◆ Aim of the task ◆
Copy exactly the lines from the one containing "January 2010 (84, 1538)" through the last line of the records, both included, and nothing more.

◆ Raw data ◆

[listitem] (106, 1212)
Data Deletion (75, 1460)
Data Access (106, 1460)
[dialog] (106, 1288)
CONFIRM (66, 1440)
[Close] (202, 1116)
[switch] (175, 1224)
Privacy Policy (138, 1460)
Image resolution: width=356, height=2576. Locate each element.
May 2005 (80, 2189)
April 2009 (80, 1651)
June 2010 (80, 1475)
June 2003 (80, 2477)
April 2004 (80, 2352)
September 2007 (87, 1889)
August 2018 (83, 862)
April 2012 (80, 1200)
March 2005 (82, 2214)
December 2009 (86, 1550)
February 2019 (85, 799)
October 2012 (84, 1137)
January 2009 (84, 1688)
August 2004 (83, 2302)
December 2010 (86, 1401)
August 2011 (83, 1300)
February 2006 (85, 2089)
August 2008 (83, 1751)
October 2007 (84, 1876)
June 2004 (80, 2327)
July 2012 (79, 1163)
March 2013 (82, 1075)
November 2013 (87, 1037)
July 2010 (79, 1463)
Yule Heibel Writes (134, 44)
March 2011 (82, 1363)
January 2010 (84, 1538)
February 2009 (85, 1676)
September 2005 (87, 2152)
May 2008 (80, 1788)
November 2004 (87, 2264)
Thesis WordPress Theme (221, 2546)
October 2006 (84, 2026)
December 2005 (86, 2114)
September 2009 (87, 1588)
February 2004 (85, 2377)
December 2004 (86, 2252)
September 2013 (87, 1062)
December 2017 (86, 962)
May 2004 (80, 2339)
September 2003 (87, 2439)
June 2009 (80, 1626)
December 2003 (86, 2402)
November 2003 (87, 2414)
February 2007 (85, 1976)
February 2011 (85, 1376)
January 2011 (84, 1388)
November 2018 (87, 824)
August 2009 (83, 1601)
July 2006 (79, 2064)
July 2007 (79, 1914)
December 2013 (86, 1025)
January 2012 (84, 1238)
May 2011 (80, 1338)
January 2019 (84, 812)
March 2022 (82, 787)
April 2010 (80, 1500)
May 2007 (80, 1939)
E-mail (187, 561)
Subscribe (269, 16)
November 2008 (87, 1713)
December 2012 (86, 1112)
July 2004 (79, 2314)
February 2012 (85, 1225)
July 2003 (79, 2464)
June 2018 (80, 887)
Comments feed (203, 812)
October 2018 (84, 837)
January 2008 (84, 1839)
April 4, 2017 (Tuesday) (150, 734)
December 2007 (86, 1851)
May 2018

◆ Answer for the task ◆
January 2010 (84, 1538)
February 2009 (85, 1676)
September 2005 (87, 2152)
May 2008 (80, 1788)
November 2004 (87, 2264)
Thesis WordPress Theme (221, 2546)
October 2006 (84, 2026)
December 2005 (86, 2114)
September 2009 (87, 1588)
February 2004 (85, 2377)
December 2004 (86, 2252)
September 2013 (87, 1062)
December 2017 (86, 962)
May 2004 (80, 2339)
September 2003 (87, 2439)
June 2009 (80, 1626)
December 2003 (86, 2402)
November 2003 (87, 2414)
February 2007 (85, 1976)
February 2011 (85, 1376)
January 2011 (84, 1388)
November 2018 (87, 824)
August 2009 (83, 1601)
July 2006 (79, 2064)
July 2007 (79, 1914)
December 2013 (86, 1025)
January 2012 (84, 1238)
May 2011 (80, 1338)
January 2019 (84, 812)
March 2022 (82, 787)
April 2010 (80, 1500)
May 2007 (80, 1939)
E-mail (187, 561)
Subscribe (269, 16)
November 2008 (87, 1713)
December 2012 (86, 1112)
July 2004 (79, 2314)
February 2012 (85, 1225)
July 2003 (79, 2464)
June 2018 (80, 887)
Comments feed (203, 812)
October 2018 (84, 837)
January 2008 (84, 1839)
April 4, 2017 (Tuesday) (150, 734)
December 2007 (86, 1851)
May 2018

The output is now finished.